Rodriguez-Natal, et al.   Expires April 8, 2021                 [Page 3]


Internet-Draft            LISP-Multi-Tuple-EIDs             October 2020


4.  Protocol Operation with Extended-EIDs

4.1.  LISP Tunnel Routers

   LISP tunnel routers with enhanced operation for Multi-Tuple Extended-
   EIDs, or MT-TRs (MT-xTRs and MT-RTRs), behave as specified on and
   [I-D.ietf-lisp-rfc6833bis], with the particularity that MT-TRs
   perform mapping lookups based on Extended-EIDs (n-tuples).

   Any MT-TR must keep an internal map-cache indexed by Extended-EIDs.
   When a MT-TR receives a packet to encapsulate, it extracts the fields
   required by the n-tuple lookup in use and stores them in an Extended-
   EID structure.  In the case of a 5-tuple lookup, it will extract the
   source address, destination address, level 4 protocol, source port
   (if any) and destination port (if any) from the packet.  The MT-TR
   uses the Extended-EID to perform a look-up into the map-cache.  The
   lookup process must follow the procedure described in section
   Section 6.  If there is an entry on the map-cache that matches the
   Extended-EID, the MT-TR retrieves the mapping information, selects a
   destination RLOC and encapsulates the packet, as defined in
   [I-D.ietf-lisp-rfc6833bis]

   If the map-cache of the MT-TR contains no entry for the Extended-EID,
   the MT-TR sends a Map-Request to a MT-MR.  The MT-TR MUST be
   provisioned with the RLOC of at least one MT-MR.  The Map-Request
   sent carries the Extended-EID (encoded in the specific LCAF for that
   Extended-EID type) in the EID-prefix field of the Map-Request.  This
   Map-Request will eventually trigger a Map-Reply to be sent back the
   requester MT-TR, see section Section 4.2.  This Map-Reply carries an
   Extended-EID on the EID-prefix field.  The MT-TR stores, as defined
   in [I-D.ietf-lisp-rfc6833bis], the mapping for the Extended-EID.

4.2.  Mapping System

   Mapping System elements (comprising Map Servers and Map Resolvers)
   behave as specified on [I-D.ietf-lisp-rfc6833bis] when implementing
   enhanced Multi-Tuple Extended-EIDs operation, with the particularity
   that MT-MRs resolve Map-Requests based on Extended-EIDs and MT-MSs
   store mappings indexed by Extended-EIDs.

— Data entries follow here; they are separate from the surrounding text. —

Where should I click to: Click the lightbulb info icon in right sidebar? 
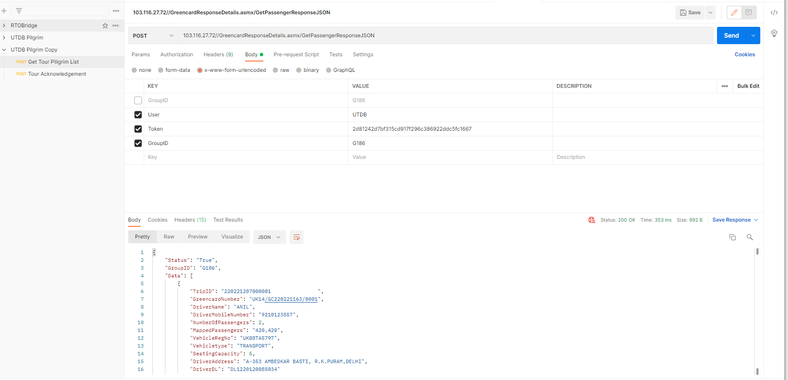click(774, 33)

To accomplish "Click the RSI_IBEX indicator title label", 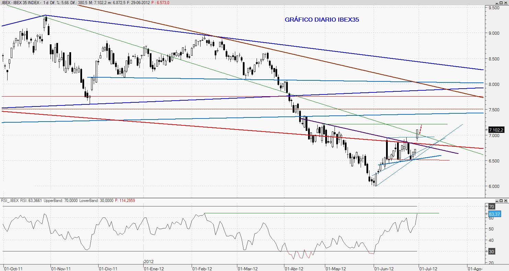I will click(x=10, y=201).
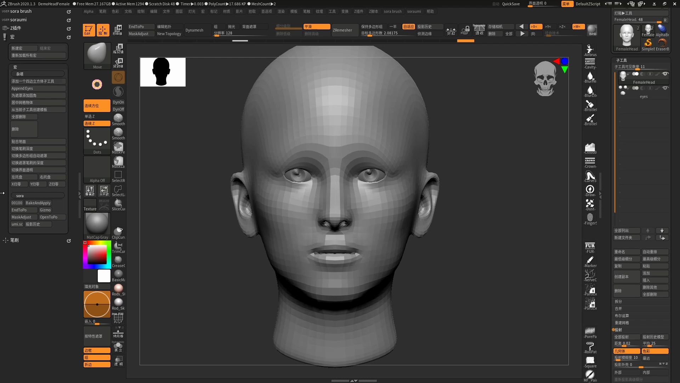680x383 pixels.
Task: Toggle visibility of FemaleHead subtool
Action: click(x=665, y=74)
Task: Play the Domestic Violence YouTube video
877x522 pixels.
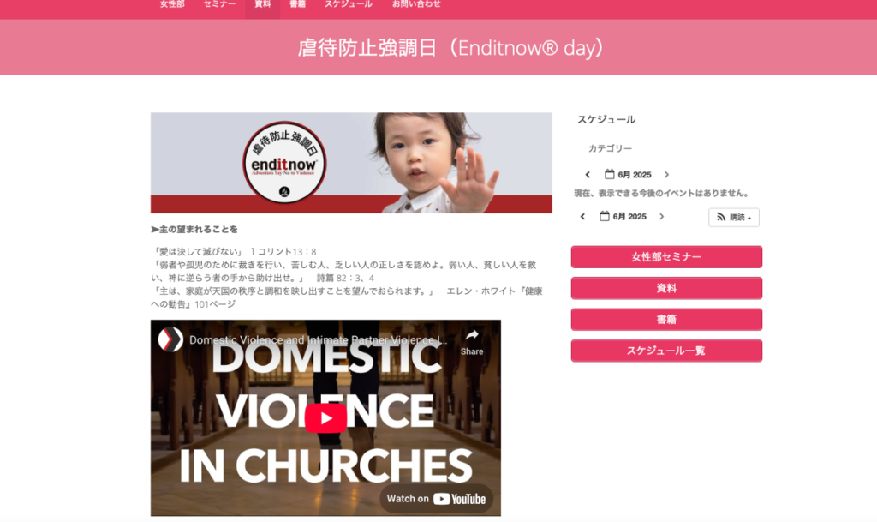Action: point(325,418)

   MT-MRs must be capable of processing Map-Requests with an Extended-
   EID on the EID-prefix field, of finding the appropriate MT-MS for the
   Extended-EID and of forwarding the Map-Request to it.  This is done
   according to the lookup rules described in section Section 6 and
   using the mapping database described in section Section 7 which
   differs depending on the specific Extended-EID.





Rodriguez-Natal, et al.   Expires April 8, 2021                 [Page 4]


Internet-Draft            LISP-Multi-Tuple-EIDs             October 2020


   LISP elements must perform the mapping update mechanisms defined in
   [I-D.ietf-lisp-rfc6833bis] (e.g, SMR) using as EID the Extended-EID.

5.  Extended-EIDs Encoding

   This section describes the Extended-EID types defined so far and the
   LCAFs to support them.

5.1.  5-Tuple

   The 5-tuple LCAF is a combination of Application Data Type 4 and
   Source/Dest Type 12 LCAFs.  Experimental deployment may indicate that
   a specific 5-tuple type LCAF is necessary.

6.  Extended-EID Lookups

   This section describes the lookup process to be followed when using
   Extended-EID.  At this point, this document only covers 5-tuple kind
   of Extended-EID lookups (with options for coarse or exact lookup).
   It is expected to include lookup mechanism for n-tuple lookups with
   more complex protocol combinations.

6.1.  5-Tuple (Coarse)

   When using a coarse lookup for 5-tuple, the encoding described in
   Section 5.1 is used to carry the Extended-EID.  Note that a coarse
   lookup also covers exact lookups.  The lookup is (logically) done at
   steps, one per each element of the tuple.  The lookup MUST follow
   this strict order:

   (1)  Destination address

   (2)  Source address

   (3)  Protocol number

   (4)  Destination port

   (5)  Source port

   This means that for a given 5-tuple, the lookup process will first
   select from the available 5-tuples present in the system, the ones
   that match the destination address.  Among them, those that also
   match the source address.  This is iterated for the rest of the
   elements in the tuple.  If a 5-tuple matches several entries, then
   the one with the longest prefix match or shortest port-range has
   priority.  To clarify the process an example is provided below.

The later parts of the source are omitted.